Consumer responsibility is the core issue when it comes to ‘on the go’ littering, suggests new research from FCC Environment (FCC).
In a YouGov survey commissioned by FCC, most respondents said the individual consumer (68%) has the main responsibility for litter from takeaway packaging.
Only a minority believed takeaway litter to be the responsibility of the retailer (9%), the packaging producer (8%) or the local council (5%).
FCC’s poll coincides with Government’s current scrutiny of producer responsibility for packaging waste and effective deposit return schemes to counter littering as part of its Resource and Waste Strategy.
It also aligns with the national Litter Strategy and its focus on the importance of public engagement and awareness, combined with local authority enforcement, when it comes to cleaning up our country and making dropping litter unacceptable, FCC says.

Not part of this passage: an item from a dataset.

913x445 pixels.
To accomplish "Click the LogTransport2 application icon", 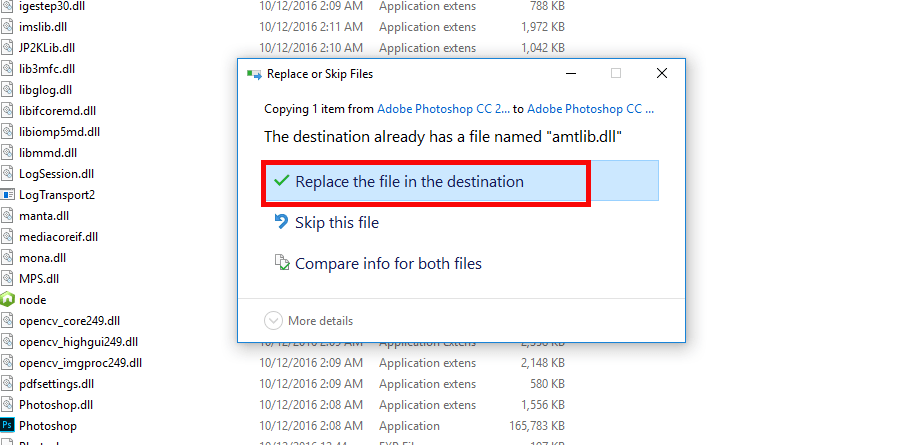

FCC Regional Director Steve Longdon said: “With its Waste and Resources Strategy, Government is pushing us towards a DRS system for consumers’ ‘on the go’ lifestyles while holding producers accountable for packaging [so as to reduce littering and drive up recycling].
“At the same time, its Litter Strategy is driving forward measures to curb littering behaviour. Our research makes it clear that the public recognise their responsibility for littering. It shows we all need to play our part in cleaning up our streets and countryside.”
Paying For “Green”
Other findings from the FCC / YouGov study revealed that almost a third of those surveyed (32%) said they wouldn’t pay anything extra for 100% recyclable / environmentally friendly packaging for their takeaway food or drink.
On the other hand, however, over a quarter (28%) of respondents would be willing to pay 5% extra. Results also showed that many are confused about what takeaway packaging can and can’t be recycled.
When it comes to keeping our streets clean, one local authority is taking decisive action to tackle takeaway litter, says FCC.
East Northamptonshire Council’s Waste Services Manager Charlotte Tompkins said: “We introduced a zero-tolerance policy to litter several years ago, investigating and taking appropriate legal action including cautions, fixed penalty fines, and prosecution to deter culprits and encourage responsible waste management. Where we find takeaway litter, we have been working collaboratively with the retailer to trace back the individual who purchased it.”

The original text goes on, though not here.